In 1840 his father was working from the Adjutant General's Office at 1 Grove Street in Edinburgh.

From 1841 he worked as a clerk at the Edinburgh Rope Company on the north side of Leith Links. He was then living at 15 Thomsons Place in Leith. By 1855 it had become Edinburgh Ropery and Sailcloth Manufactury and he had become Manager. He was by this time living at a relatively new villa, designed by Thomas Hamilton, facing over Leith Links to his place of work, from Claremont Park.

In 1880 he joined Leith Dock Commission. He was also elected President the Leith Liberal Club.

He entered Leith Town Council in 1881 and became Provost later in the same year. He was a strong advocate of the Leith Improvement Scheme. begun by his predecessor, John Henderson. He especially pushed for the. creation of Leith Links as a public park, levelling the area (it is noted that this greatly improved the view from his house.

In 1885 he was both created Deputy Lieutenant of the County of the City of Edinburgh and elected a Fellow of the Royal Society of Edinburgh. His proposers were Dr Thomas Williamson, Sir James Falshaw, James Grant and Sir Thomas Grainger Stewart. He was also elected Deputy Lieutenant of Edinburgh in the same year.

He was a pivotal figure in transferring the supply of town gas from private control to city corporation control. On death, he was superseded on an interim basis by former provost John Henderson before the formal election in 1887 of Thomas Aitken.

He died of dry pleurisy at home, 7 Claremont Park on Leith Links on 11 December 1886. He is buried in Warriston Cemetery against the southern wall of the main cemetery. The grave lies immediately to the right of the huge monument to David Low.

He was a member of the United Presbyterian Church and was elder of the church on Broughton Place from 1854 and clerk to the congregation from 1868.

==Family==

In 1844 aged 22 he was married to Christina Lauder Hutchison (d.1890). His wife continued to live at Claremont Park until 1890.

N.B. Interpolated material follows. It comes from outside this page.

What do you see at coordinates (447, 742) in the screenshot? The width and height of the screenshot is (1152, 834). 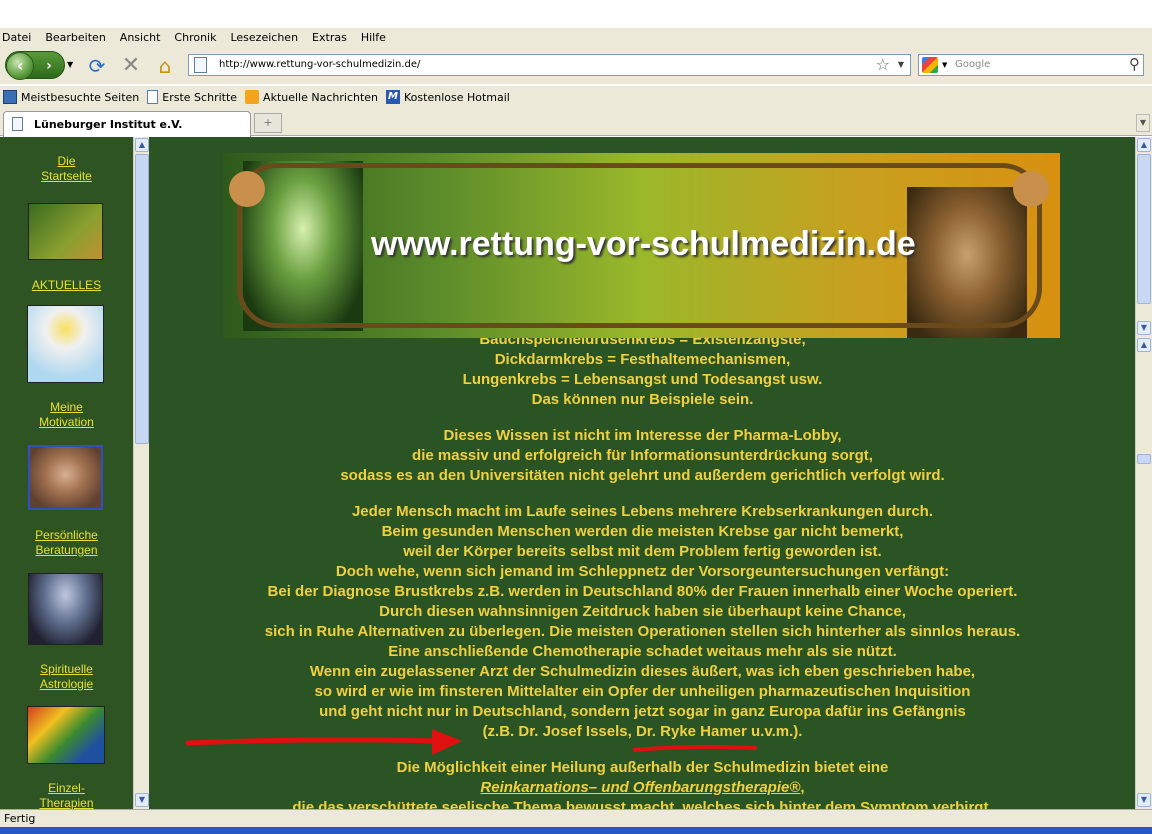 I see `red-arrow-head` at bounding box center [447, 742].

They had twelve children only seven of whom survived to old age: two daughters, Christina, Helen and Jane (who married Edwin Hirst).

Their sons were David, Murray, James Hay and William Alexander.

Their son James Hay Pringle was killed in defence of Kokstad in South Africa in April 1878.

Their grandson Lt James Pringle White served in the Liverpool Scottish and was killed at Hooge in the First World War.

==Artistic recognition==

His portrait as Provost was painted by John A. Horsburgh in 1885 and is now held by the City of Edinburgh Council.